The Cosmic Microwave Background and the Search for Inflation at the Beginning of the Universe

with Adrian Lee
Saturday, December 17, 11 am 

100 GPB (Genetics Plant Biology building) UC Berkeley
Note the location!

Inflation is the leading theory to explain the first instant of the universe, a tiny fraction of a second after the Big Bang. The case for inflation is building, and now we may have the opportunity to observe the signature of gravitational waves from the inflation event embedded in the cosmic microwave background. If seen, these signals would confirm inflation, point to the correct model for inflation, and, given the high energies involved, teach us about fundamental physics such as quantum gravity and string theory.  
 
Professor Lee will discuss how observations at high mountain top telescopes and satellites are paving the way to understanding the very beginning of the universe.

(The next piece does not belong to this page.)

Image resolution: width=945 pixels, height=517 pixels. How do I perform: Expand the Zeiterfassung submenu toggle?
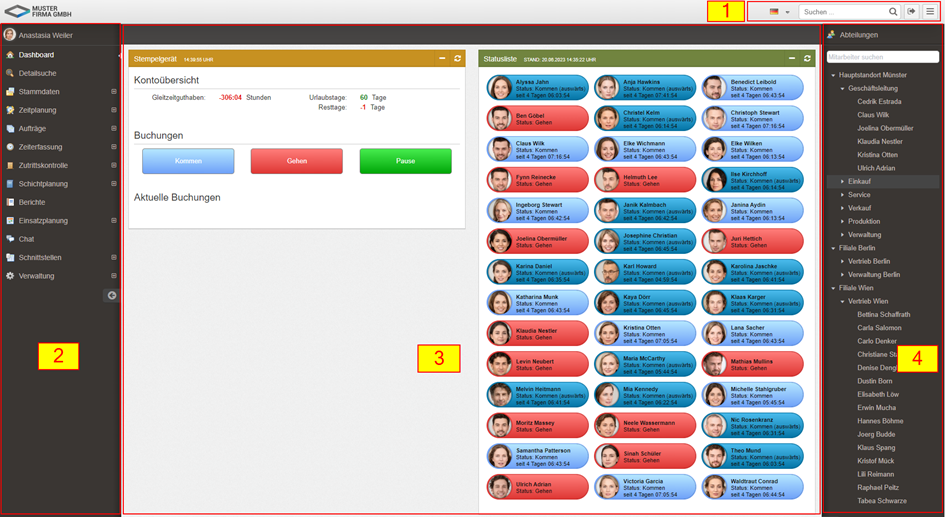tap(113, 147)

9 year WMAP image of background cosmic radiation (2012). NASA / WMAP Science Team

Adrian Lee

Adrian Lee

Adrian Lee joined the faculty in July 2000. He received his B.A. in physics from Columbia University in 1986 and his Ph.D. from Stanford University in 1993. At Stanford, he worked with Blas Cabrera on the early development of an experiment to detect non-baryonic dark matter. Following graduate school, Lee became a post-doctoral fellow at Stanford Medical School, where he worked on mapping functions in the human brain using magnetic resonance imaging. Subsequently, from 1994 to 2000, he did post-doctoral work at U.C. Berkeley with Paul Richards measuring spatial anisotropy in the 2.7 K cosmic microwave background.